Revision as of 19:32, 22 November 2021

Problem

Mr. Lopez has a choice of two routes to get to work. Route A is $6$ miles long, and his average speed along this route is $30$ miles per hour. Route B is $5$ miles long, and his average speed along this route is $40$ miles per hour, except for a $\frac{1}{2}$-mile stretch in a school zone where his average speed is $20$ miles per hour. By how many minutes is Route B quicker than Route A?

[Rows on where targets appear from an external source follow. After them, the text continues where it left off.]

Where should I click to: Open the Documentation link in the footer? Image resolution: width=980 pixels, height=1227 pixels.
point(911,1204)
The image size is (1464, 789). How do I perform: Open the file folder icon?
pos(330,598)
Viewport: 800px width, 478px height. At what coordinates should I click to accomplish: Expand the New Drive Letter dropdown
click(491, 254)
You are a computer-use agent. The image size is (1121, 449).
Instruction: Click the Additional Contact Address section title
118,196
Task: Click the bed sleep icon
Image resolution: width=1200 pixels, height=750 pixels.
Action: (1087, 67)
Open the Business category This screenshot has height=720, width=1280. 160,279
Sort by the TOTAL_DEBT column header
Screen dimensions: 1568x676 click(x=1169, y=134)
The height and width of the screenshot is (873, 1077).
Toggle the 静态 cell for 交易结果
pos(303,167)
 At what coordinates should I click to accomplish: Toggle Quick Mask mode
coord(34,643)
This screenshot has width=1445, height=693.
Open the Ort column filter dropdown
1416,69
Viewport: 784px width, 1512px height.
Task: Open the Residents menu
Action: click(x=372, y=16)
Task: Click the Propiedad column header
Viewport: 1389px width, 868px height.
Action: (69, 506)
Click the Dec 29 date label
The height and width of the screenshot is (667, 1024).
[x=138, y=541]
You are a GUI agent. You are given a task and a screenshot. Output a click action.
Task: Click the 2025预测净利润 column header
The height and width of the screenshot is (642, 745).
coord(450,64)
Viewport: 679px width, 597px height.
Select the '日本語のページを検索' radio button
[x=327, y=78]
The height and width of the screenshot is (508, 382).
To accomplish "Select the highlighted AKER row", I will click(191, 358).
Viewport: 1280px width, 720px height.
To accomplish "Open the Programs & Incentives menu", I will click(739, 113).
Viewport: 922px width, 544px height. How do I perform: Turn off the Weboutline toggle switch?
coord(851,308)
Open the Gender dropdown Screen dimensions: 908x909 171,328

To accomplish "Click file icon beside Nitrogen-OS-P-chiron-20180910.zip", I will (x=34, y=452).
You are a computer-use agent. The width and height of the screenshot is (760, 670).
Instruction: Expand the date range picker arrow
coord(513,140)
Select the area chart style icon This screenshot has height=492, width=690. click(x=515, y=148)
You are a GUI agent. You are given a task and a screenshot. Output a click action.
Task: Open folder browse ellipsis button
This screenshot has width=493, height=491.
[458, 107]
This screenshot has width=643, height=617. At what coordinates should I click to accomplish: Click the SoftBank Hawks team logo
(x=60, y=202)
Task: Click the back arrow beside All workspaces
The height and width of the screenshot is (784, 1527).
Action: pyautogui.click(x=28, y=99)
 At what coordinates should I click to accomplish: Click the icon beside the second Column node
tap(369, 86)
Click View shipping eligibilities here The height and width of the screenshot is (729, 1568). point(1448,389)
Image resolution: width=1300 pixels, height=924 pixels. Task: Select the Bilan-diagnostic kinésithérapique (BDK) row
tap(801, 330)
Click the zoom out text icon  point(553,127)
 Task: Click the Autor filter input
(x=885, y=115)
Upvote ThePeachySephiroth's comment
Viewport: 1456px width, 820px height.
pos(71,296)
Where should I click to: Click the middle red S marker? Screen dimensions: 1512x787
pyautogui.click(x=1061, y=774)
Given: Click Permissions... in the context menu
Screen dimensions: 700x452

$\textbf{(A)}\ 2 \frac{3}{4}  \qquad\textbf{(B)}\  3 \frac{3}{4} \qquad\textbf{(C)}\  4 \frac{1}{2} \qquad\textbf{(D)}\  5 \frac{1}{2} \qquad\textbf{(E)}\ 6 \frac{3}{4}$

Solution

If Mr. Lopez chooses Route A, then he will spend $\frac{6}{30}=\frac{1}{5}$ hour, or $12$ minutes.

If Mr. Lopez chooses Route B, then he will spend $\frac{9/2}{40}+\frac{1/2}{20}=\frac{11}{80}$ hour, or $8\frac14$ minutes.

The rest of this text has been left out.